One single student had a problem with the word "violate", which isn't entirely
unsurprising. This word is frequently used in relation to acts of physical and
sexual violence. It might seem ridiculous to you that single words can cause
problems for some people, but trauma can be like that. If you've suffered
something traumatic, a word or phrase might remind you of it. Wouldn't that
make you uncomfortable? Is there really anything wrong with asking a professor
to avoid that _specific_ phrase, so you can concentrate better on your work?
It doesn't prevent them talking about the subject. It's just a tiny kindness
they are asking for.

And, in fact, slurs are also single words. Society has learned to stop using
them. Where's the uproar?

So, your example doesn't live up to your statement:

> a whole new generation in US colleges that starts crying incontrollably when
> a law professor utters the word "rape"

Well, this isn't "a whole new generation", it's one student in one school who
has a problem with one word. And there's not a "generation" 'crying
incontrollably'. There's one student who's having trouble with it.

Yes, other students at other schools also sometimes have similar issues. Still
doesn't meet your statement.

Some people have specific needs. What's wrong with accommodating them?

> [http://www.express.co.uk/news/uk/566202/NUS-jazz-hands-
> clapp...](http://www.express.co.uk/news/uk/566202/NUS-jazz-hands-clapp..).
> The NUS Women's Campaign tweeted from its official account: "Some delegates
> are requesting that we move to jazz hands rather than clapping, as it's
> triggering anxiety. Please be mindful".

Certain people at an event had an issue with loud noise, and politely asked
that others express applause in a quieter fashion.

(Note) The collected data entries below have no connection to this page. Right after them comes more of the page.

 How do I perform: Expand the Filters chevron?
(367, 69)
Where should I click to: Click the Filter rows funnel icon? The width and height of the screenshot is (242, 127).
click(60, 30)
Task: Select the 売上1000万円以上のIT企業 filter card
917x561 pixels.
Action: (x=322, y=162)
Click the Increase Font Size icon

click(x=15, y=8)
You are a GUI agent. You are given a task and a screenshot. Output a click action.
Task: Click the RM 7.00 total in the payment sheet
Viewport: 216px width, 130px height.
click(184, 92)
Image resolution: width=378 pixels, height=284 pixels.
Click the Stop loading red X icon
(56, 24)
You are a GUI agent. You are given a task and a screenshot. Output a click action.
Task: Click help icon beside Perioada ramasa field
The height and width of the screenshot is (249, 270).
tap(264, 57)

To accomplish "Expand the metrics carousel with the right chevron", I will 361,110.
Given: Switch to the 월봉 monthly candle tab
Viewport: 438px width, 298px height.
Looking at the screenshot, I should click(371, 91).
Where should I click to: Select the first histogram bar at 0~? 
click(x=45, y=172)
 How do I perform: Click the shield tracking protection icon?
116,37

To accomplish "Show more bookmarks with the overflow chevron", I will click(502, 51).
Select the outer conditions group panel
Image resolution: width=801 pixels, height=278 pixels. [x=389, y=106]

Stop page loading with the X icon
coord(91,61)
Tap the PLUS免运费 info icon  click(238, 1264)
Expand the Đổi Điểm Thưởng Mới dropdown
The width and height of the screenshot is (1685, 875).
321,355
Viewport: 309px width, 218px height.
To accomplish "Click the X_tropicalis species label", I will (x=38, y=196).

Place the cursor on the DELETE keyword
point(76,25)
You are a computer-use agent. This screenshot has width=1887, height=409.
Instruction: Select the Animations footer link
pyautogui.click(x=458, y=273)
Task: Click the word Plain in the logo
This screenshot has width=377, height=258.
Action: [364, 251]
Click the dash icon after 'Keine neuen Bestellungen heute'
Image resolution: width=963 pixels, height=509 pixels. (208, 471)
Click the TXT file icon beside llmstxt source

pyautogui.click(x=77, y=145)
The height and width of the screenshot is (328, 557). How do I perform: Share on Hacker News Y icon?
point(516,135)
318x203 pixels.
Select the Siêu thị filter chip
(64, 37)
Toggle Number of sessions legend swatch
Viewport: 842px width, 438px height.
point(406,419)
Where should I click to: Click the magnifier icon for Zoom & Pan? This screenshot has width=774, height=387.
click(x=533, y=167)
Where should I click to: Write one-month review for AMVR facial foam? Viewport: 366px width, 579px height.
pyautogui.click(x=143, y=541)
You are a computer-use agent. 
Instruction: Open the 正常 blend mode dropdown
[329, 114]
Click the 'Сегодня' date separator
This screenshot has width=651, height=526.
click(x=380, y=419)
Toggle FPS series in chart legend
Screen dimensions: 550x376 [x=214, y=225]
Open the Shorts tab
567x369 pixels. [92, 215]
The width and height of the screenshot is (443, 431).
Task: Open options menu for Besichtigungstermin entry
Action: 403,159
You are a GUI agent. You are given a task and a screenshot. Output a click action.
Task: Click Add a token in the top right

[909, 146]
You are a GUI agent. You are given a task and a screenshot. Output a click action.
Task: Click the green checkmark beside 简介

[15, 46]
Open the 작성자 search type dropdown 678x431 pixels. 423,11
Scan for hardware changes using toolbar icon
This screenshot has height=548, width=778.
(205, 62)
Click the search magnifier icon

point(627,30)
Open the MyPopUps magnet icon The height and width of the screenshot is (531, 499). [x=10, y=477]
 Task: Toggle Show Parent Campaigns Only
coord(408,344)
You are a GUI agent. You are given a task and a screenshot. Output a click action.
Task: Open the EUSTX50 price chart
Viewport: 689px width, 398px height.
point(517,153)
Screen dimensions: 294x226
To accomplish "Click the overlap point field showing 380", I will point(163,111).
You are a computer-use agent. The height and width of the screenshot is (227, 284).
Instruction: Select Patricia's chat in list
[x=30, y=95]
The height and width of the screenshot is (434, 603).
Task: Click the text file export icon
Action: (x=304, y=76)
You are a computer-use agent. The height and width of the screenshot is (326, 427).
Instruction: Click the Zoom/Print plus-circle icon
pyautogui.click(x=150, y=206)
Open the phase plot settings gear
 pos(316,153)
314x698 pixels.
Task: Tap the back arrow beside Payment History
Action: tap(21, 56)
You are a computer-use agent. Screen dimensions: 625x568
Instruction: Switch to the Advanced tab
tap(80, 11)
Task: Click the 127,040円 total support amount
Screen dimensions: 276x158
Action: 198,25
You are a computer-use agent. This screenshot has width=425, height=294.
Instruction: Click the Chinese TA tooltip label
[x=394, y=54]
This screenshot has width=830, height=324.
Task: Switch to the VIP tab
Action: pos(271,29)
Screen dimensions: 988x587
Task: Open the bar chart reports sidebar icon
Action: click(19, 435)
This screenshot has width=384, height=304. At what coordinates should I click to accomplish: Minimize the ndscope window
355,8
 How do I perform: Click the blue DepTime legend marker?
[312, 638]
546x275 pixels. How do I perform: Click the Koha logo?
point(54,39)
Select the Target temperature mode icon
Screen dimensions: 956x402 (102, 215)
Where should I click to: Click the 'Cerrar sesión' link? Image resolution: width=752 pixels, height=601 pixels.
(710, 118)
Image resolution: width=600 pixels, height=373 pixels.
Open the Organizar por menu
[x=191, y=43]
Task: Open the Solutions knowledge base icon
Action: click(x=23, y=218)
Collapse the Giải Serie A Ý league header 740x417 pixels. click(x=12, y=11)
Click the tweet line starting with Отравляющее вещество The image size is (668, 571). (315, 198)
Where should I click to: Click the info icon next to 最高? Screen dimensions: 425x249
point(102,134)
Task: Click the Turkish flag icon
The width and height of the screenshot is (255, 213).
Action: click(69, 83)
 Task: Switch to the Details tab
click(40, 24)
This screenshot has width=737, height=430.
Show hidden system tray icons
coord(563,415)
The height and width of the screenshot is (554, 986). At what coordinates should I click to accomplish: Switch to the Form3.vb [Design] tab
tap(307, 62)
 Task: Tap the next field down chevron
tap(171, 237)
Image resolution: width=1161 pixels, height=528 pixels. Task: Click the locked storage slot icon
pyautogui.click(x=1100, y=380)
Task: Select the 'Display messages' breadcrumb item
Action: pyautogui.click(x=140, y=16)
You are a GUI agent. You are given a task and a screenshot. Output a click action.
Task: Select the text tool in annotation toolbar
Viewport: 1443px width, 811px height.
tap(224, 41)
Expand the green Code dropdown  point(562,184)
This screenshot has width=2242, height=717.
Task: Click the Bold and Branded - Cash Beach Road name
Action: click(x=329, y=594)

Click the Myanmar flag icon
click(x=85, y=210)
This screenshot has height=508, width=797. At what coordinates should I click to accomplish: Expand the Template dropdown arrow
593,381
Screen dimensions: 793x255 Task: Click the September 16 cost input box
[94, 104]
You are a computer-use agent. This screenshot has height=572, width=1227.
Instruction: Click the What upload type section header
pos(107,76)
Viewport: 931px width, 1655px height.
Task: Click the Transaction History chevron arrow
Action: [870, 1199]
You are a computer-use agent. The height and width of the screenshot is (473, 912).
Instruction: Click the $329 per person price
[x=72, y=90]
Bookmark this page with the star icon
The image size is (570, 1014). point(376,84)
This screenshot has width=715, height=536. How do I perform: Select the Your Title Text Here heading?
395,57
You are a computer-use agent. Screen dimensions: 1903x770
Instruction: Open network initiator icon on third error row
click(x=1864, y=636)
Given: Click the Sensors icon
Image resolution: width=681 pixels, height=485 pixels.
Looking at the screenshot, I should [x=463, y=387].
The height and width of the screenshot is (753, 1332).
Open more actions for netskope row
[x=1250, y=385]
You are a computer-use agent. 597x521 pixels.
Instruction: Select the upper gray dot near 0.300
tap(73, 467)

This doesn't even have anything to do with political correctness.

\----

I still consider the situation you have described to be a straw man. You are
vastly exaggerating the nature, scale and consequences of this supposed
problem.

Occasionally, people are in the unfortunate position where certain small
things cause them problems. They politely ask for people not to do those
things.

This is usually referred to as 'kindness' or 'being considerate'.

> I will re-iterate that people like you, advocating that this behaviour can
> in any way or shape be construed as reasonable or a mark of progress, are
> doing a disservice to victims of actual traumatic events (or more to the
> point : spitting in their face).

Please explain to me how, for example, it is somehow a bad thing to not warn
someone who has survived rape that the book they are about to read contains a
graphic depiction of it?

This is a realistic example. It happens all the time.

> I can't wait to see how "snowflake generation" does in the real world. Have
> a nice evening.

They'll do wonderfully. Because they are creating a world that is just very
slightly more considerate than the one before.

Even if the world doesn't change, they'll do the same as they always have.
People who've suffered trauma have always existed. People who are part of
discriminated-against groups have always existed. They just might have a very
slightly easier time now.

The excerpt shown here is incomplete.